> [ASSIGNMENT]:
Beneath this line is the data. Output exactly the lines from the line with "The height and" to the line with "This screenshot has width=1302, height=1136.", both ends included, and nothing more.

> [RECORDS PROVIDED]:
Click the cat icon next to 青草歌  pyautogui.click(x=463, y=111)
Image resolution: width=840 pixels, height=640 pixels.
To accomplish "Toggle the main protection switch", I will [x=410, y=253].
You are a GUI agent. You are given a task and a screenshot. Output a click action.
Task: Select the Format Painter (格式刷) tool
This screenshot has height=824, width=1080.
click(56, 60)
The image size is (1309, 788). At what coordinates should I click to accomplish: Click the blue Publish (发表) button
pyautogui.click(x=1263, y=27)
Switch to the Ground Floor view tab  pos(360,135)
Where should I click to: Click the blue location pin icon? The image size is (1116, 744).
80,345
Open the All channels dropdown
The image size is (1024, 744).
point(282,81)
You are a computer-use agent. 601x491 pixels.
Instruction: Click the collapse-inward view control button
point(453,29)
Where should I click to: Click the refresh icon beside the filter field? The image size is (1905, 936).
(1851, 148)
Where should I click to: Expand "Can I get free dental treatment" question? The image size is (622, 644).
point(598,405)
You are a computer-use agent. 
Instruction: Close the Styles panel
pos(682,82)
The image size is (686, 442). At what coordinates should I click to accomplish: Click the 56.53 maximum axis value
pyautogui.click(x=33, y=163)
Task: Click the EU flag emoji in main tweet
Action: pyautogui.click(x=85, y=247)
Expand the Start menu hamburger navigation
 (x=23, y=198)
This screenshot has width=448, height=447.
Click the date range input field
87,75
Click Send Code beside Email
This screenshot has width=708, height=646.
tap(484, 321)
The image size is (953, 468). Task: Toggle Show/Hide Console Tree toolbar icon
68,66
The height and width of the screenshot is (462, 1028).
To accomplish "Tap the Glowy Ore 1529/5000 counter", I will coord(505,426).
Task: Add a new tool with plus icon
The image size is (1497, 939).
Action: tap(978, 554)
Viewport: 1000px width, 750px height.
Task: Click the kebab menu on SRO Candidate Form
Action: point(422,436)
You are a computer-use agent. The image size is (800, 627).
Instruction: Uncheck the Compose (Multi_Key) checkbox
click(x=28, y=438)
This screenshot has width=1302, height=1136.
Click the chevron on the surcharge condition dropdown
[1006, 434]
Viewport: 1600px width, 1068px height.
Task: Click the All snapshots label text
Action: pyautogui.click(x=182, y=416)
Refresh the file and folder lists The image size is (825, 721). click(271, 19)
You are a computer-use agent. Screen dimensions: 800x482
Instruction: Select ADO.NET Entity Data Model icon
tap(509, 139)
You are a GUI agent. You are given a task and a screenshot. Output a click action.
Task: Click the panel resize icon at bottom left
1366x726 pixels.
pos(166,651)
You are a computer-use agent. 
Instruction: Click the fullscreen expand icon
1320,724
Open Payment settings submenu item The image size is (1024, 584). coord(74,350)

> [TASK ANSWER]:
The height and width of the screenshot is (462, 1028).
To accomplish "Tap the Glowy Ore 1529/5000 counter", I will coord(505,426).
Task: Add a new tool with plus icon
The image size is (1497, 939).
Action: tap(978, 554)
Viewport: 1000px width, 750px height.
Task: Click the kebab menu on SRO Candidate Form
Action: point(422,436)
You are a computer-use agent. The image size is (800, 627).
Instruction: Uncheck the Compose (Multi_Key) checkbox
click(x=28, y=438)
This screenshot has width=1302, height=1136.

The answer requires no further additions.